July 28, 2005

Mostly set in China

33. I picked up a copy of Shanghai Baby, by Zhou Wei Hui in a local charity shop a few weeks ago, just because it seemed serendipitous; but then I realised that it was banned in China, so I would have to finish it quickly. It’s only banned because it’s slightly racy, or possibly because it’s not very good.
It’s usually a bad sign when a novel is written in the first person about someone around the author’s demographic who happens to be writing her first novel. In this case the first novel is intended to be full of metaphysical thoughts and raw sex, and clearly so is the one being read by your humble reviewer. Unfortunately the sex isn’t all that raw and the thoughts aren’t all that metaphysical; the book’s failing is that it constantly tells you how profound and exciting it wants itself to be, and never even approaches its own goals.
The affected style and stilted prose might just be a weakness of the translation, but the overload of self-conscious contemporary references can be blamed entirely on the author. On the plus side, it includes some interesting descriptions of Shanghai, and of China and a certain set of the Chinese. It was irritating in the way that Human Traffic was irritating; there is little that I find less entertaining than vapid party people who think they are existentially obsessed.
2/5
34. Len Deighton is always reliable, and Winter did not disappoint me. I’ve read lots of his sets of novels over the years [ever since Dad made me read Goodbye Mickey Mouse, in an attempt to wean me off Biggles books. He was right, it really was a grown-up Biggles book]. Damn good spy-thriller novels, mostly; can’t go wrong.
Winter is an unsentimental but sympathetic story about a German family from 1899 to 1945, and principally the tale of one son’s rise to a position of pwer as a Gestapo lawyer. Ruthlessly plotted and with the meticulous knowledge of German history and politics that you come to expect from Deighton, it never gets so technical that you start to skim a couple of paragraphs here and there. This story is tense, gripping, and crammed with detail. I was even prepared to read it again, as it was the only book I had with me in China and I finished it on the middle weekend. Fortunately I was able to find plenty of books in English once I got back to Hong Kong.
4/5
35. And the book that I bought was The Kitchen God’s Wife, by Amy Tan. This is because I’m already a fan of Amy Tan, and it seemed right to buy a book set in China and written by a Chinese-American author [I don’t know if that description is politically correct or accurate, but it will have to do]. Again, I feel like you can’t go wrong with an Amy Tan novel. Sure, it will follow a similar theme to the others: the hardship of living in China during certain periods of history, and the contrast between the lives of the born-in-China generation and the born-in-America generation; but as long as you don’t read two in a row, this really isn’t a problem. I would say the same thing about Len Deighton, by the way.

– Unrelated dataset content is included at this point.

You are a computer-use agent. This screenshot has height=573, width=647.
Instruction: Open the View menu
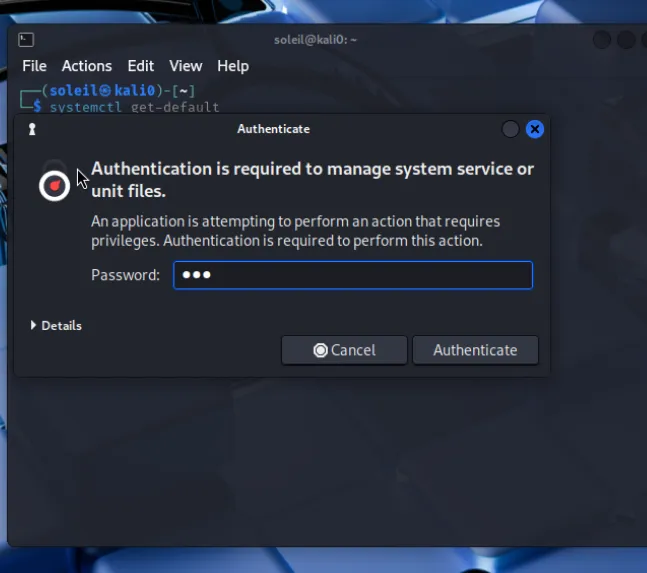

Amy Tan is writing about people and relationships as well as about China; she writes about how someone copes with barely imaginable difficulties: being sold into one’s husband’s family, running to escape an ever-changing enemy, living through wartime and trying to pick up the pieces afterwards. The Kitchen God’s Wife absorbed me through two flights and a hideously long delay at Hong Kong airport – I’m grateful.